#### Text under study

First Posted: Jul 17, 2013 07:53 AM EDT

(Photo : http://www.reuters.com)

A new study by French experts has shown a direct relation between retiring from work and Alzheimer's disease. French government health research agency INSERM studied some 429,000 retirees and have proven that those who delayed their retirement by several years showed significantly lower risk of developing Alzheimer's and other forms of dementia.

"Professional activity may be an important determinant of intellectual stimulation and mental engagement, which are thought to be potentially protective against dementia," explained study author and INSERM scientist Carole Dufouil during the Alzheimer's Association International Conference in Boston, CBSNews.com reported.

Working was seen to help prevent mental decline in all patients studied. By staying mentally and physically active, and socially connected, elderly people are able to delay signs and symptoms of Alzheimer's and similar types of dementia. According to findings from the research, "For each additional year of work, the risk of getting dementia is reduced by 3.2 percent," experts explained.

Carole Dufouil further explained the study to Forbes: "In other words, all other risk factors being equal, those who retired at 65 years old had a 14.6% lower risk of getting dementia than those who retired at 60." With these results being further studied, more elderly people are now considering keeping themselves busy and their minds challenged with any form of work for as long as it is physically possible in order to remain mentally sharp. As the old saying goes, "use it, or lose it."

Alzheimer's is increasingly in the spotlight in the last decade, as a growing number of people are suffering from the condition. Today, an estimated 35 million people worldwide suffer from dementia, and Alzheimer's remains as one of its most common forms. In the U.S. alone, more than 5.2 million live with some form of dementia. There is still no known cause of Alzheimer's or a tested cure to slow its progression.

########
#### Dataset

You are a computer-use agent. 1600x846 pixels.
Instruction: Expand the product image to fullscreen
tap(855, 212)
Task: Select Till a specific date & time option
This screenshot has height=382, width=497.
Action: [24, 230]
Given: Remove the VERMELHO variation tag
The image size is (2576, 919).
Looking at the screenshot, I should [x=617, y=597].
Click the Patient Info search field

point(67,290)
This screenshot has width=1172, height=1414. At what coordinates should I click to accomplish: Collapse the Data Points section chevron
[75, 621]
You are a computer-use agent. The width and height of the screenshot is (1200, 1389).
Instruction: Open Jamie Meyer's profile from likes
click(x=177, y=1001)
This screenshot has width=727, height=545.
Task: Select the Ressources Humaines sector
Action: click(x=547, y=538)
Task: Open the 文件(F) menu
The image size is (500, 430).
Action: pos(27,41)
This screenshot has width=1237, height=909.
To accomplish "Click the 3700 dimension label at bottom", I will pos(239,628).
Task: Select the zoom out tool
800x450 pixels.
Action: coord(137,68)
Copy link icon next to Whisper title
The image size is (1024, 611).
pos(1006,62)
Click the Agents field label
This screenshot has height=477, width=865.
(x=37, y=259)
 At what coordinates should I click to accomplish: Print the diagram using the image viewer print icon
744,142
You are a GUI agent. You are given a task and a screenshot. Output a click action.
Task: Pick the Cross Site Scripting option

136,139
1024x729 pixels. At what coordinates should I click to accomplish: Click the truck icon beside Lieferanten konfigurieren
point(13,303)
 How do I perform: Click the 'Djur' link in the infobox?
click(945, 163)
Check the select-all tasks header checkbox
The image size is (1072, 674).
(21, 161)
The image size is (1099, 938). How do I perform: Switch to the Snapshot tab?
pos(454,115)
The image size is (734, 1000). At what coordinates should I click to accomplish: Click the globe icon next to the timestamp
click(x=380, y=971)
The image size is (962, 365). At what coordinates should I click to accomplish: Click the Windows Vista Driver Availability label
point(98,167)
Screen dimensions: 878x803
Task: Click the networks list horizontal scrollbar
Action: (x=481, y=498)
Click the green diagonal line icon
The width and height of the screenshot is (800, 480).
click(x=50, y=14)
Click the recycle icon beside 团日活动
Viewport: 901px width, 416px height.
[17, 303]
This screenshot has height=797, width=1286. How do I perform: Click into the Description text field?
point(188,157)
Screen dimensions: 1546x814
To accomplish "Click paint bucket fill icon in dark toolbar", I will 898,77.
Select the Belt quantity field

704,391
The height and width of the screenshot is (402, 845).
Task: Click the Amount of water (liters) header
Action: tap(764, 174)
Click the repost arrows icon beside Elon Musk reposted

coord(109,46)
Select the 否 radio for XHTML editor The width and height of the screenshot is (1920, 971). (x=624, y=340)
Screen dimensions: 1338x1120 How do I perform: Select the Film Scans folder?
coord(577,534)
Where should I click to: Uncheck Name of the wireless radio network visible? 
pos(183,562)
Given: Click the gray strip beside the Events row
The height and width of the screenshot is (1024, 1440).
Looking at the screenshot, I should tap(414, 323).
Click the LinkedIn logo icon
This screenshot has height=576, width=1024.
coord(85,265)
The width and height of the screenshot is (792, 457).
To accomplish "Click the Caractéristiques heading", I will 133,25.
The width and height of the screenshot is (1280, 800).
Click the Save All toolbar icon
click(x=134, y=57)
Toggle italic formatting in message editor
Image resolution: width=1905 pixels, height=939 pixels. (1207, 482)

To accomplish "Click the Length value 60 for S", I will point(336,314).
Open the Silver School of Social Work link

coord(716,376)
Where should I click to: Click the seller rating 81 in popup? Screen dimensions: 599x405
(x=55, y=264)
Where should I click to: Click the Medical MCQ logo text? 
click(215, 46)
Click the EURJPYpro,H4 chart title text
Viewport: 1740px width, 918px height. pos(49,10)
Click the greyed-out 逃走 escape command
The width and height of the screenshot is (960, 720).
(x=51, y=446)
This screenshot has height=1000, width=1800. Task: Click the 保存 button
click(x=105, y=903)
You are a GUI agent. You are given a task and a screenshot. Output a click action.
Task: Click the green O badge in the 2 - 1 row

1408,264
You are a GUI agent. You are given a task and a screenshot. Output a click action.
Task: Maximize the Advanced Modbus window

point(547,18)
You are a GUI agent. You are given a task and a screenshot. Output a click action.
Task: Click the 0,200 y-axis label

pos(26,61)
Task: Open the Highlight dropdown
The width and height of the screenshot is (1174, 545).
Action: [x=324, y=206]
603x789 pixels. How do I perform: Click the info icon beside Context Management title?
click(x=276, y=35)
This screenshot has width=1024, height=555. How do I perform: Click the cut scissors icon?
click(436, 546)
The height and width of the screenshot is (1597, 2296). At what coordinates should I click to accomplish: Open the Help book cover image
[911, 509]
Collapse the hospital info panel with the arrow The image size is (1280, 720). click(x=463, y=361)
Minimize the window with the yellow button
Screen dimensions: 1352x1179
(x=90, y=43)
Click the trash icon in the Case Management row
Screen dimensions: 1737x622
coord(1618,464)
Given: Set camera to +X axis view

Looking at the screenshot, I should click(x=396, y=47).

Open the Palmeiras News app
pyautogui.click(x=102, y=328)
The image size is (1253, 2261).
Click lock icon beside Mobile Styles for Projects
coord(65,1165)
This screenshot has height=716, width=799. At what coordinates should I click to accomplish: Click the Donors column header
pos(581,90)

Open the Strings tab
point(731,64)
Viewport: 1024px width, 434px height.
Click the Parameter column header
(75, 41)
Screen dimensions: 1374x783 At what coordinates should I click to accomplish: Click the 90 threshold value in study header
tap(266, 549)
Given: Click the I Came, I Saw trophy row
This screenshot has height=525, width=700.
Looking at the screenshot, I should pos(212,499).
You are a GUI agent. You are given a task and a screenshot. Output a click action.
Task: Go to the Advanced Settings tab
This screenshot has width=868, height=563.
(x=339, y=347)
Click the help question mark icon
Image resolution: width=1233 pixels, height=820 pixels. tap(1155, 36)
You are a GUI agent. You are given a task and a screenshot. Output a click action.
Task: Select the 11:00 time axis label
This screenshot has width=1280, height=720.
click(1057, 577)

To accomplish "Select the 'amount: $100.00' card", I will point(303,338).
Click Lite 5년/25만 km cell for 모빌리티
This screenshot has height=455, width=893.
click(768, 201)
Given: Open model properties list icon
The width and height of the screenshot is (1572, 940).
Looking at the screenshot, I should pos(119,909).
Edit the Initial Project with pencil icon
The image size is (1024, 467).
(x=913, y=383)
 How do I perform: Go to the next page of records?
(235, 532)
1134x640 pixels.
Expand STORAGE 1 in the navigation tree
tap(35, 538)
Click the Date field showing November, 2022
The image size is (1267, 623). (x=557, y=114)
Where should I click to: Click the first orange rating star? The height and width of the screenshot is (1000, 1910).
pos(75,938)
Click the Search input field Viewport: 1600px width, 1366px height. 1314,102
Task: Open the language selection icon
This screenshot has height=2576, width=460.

########

Exercises to complete
1: In the article on retirement and dementia, roughly how many retirees did INSERM study?
2: Repeat the article on retirement and dementia word for word, beginning at the words "First Posted: Jul" and stopping after the words "forms of dementia.".
The lines play no part in this.

Replies
1: Some 429,000 retirees.

2:
First Posted: Jul 17, 2013 07:53 AM EDT

(Photo : http://www.reuters.com)

A new study by French experts has shown a direct relation between retiring from work and Alzheimer's disease. French government health research agency INSERM studied some 429,000 retirees and have proven that those who delayed their retirement by several years showed significantly lower risk of developing Alzheimer's and other forms of dementia.